DOCUMENT
Au lendemain de l’accident de Mouldi, les traces de sang sont encore visibles. Les forces de l’ordre se sont rendues sur les lieux à plusieurs reprises d’après les témoins. ©LaMeute-Mes

Au lendemain de l’accident de Mouldi, les traces de sang sont encore visibles. Les forces de l’ordre se sont rendues sur les lieux à plusieurs reprises d’après les témoins. ©LaMeute-Mes

Dans la nuit du samedi 18 avril, un jeune de Villeneuve-la-Garenne (92) était horriblement mutilé aux jambes alors qu’il roulait en deux-roues. Certain·es témoins disent avoir vu la police ouvrir délibérément la portière de leur voiture banalisée, provoquant sa chute et une fracture ouverte à la jambe. Pour les habitant·es de la ville, il ne s’agit malheureusement pas d’un cas isolé. Depuis plusieurs soirs, le vase déborde.

Certain·es parlent d’échauffourées. D’autres d’émeutes ou de révoltes. Depuis que Mouldi, un habitant de Villeneuve-la-Garenne, a été blessé aux jambes après avoir croisé la route de la police samedi soir, les nuits sont rythmées par le bruit de feux d’artifices d’une part, et ceux des tirs de flashball d’une autre.

TRAVAIL À FAIRE
1. Relevez les termes que le texte sur Villeneuve-la-Garenne emploie pour qualifier ce qui se passe la nuit depuis la blessure de Mouldi.
2. Répondez aux questions suivantes d'après le texte sur Villeneuve-la-Garenne.
(a) Quelle nuit Mouldi a-t-il été blessé ?
(b) Sur quel type de véhicule circulait-il ?
(c) Quels bruits rythment désormais les nuits ?
3. Poursuivez le texte sur Villeneuve-la-Garenne après sa dernière phrase.

DONNÉES BRUTES
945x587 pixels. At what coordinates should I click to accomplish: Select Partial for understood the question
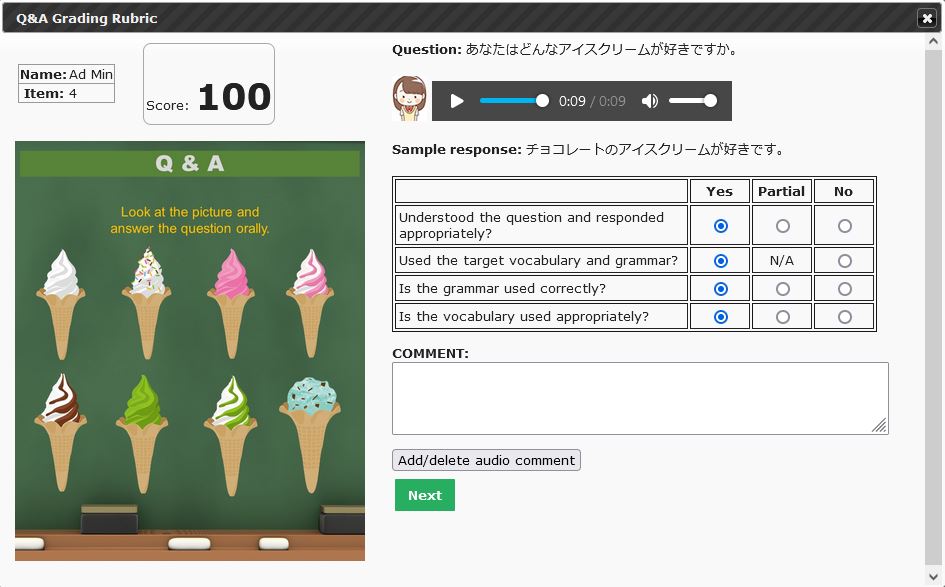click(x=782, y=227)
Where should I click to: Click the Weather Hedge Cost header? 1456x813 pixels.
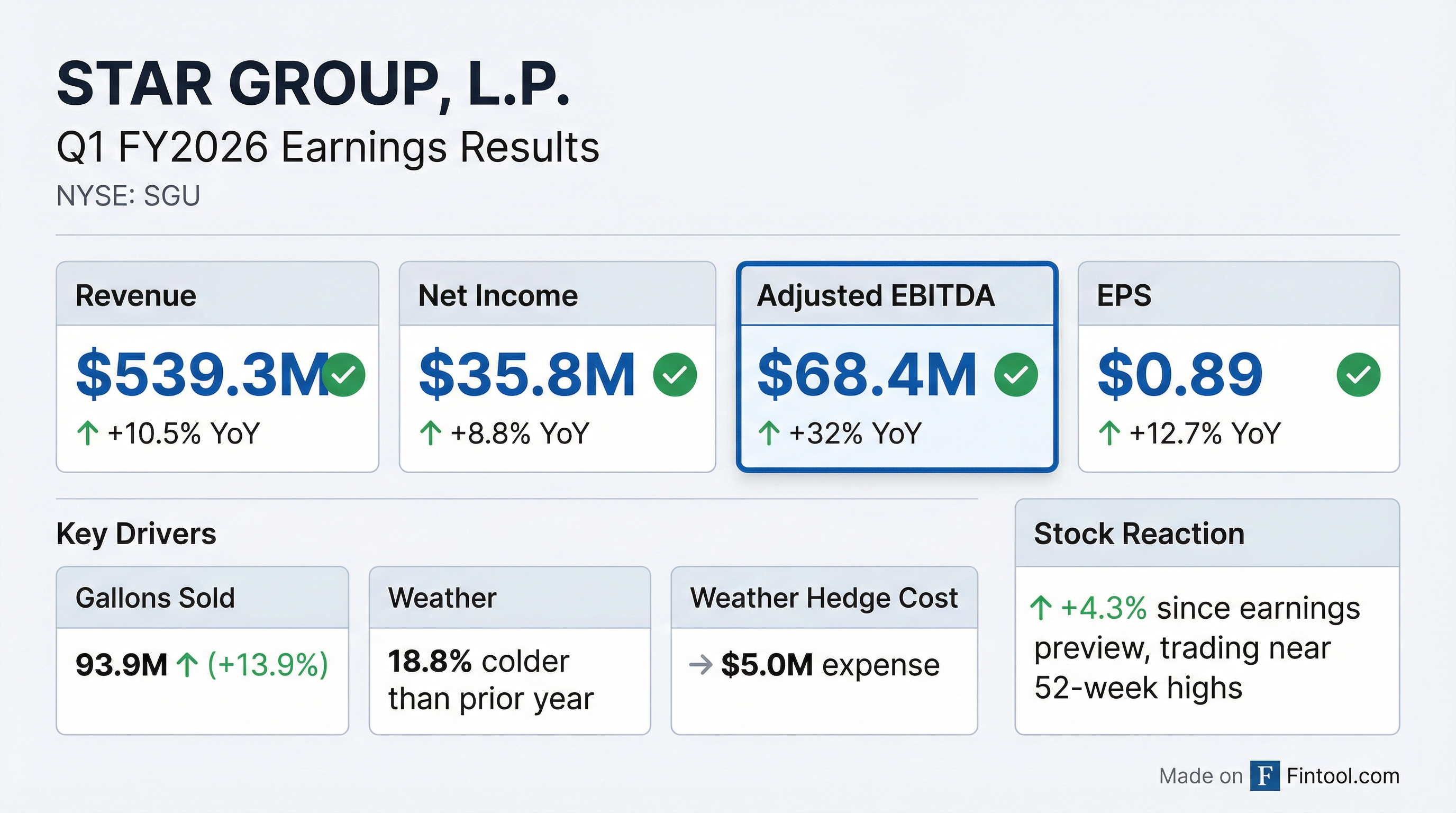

RÉSULTATS OBTENUS
1.
échauffourées
émeutes
révoltes

2.
(a) La nuit du samedi 18 avril.
(b) Un deux-roues.
(c) Les feux d'artifices et les tirs de flashball.

3.
Une injustice de trop, des manifestations nocturnes : nous ne sommes pas en 2005 après la mort de Zyed Benna et Bouna Traoré, même si cela y ressemble. On en a des éléments : le contexte sécuritaire, l'enchaînement et l'accélération des violences policières sur plusieurs semaines, une communication gouvernementale diffamante à l'égard des quartiers, l'injustice omniprésente et la différence de situations vécues selon que l'on soit à Villeneuve ou à Paris. Il y a aussi la contagion de la révolte, de quartier à quartier, qui n'est pas sans rappeler 2005. Mais les temps sont différents, les réseaux sont différents, les technologies de l'information sont différentes. Pour l'heure, il est trop tôt pour affirmer un retour des révoltes comme celles de 2005.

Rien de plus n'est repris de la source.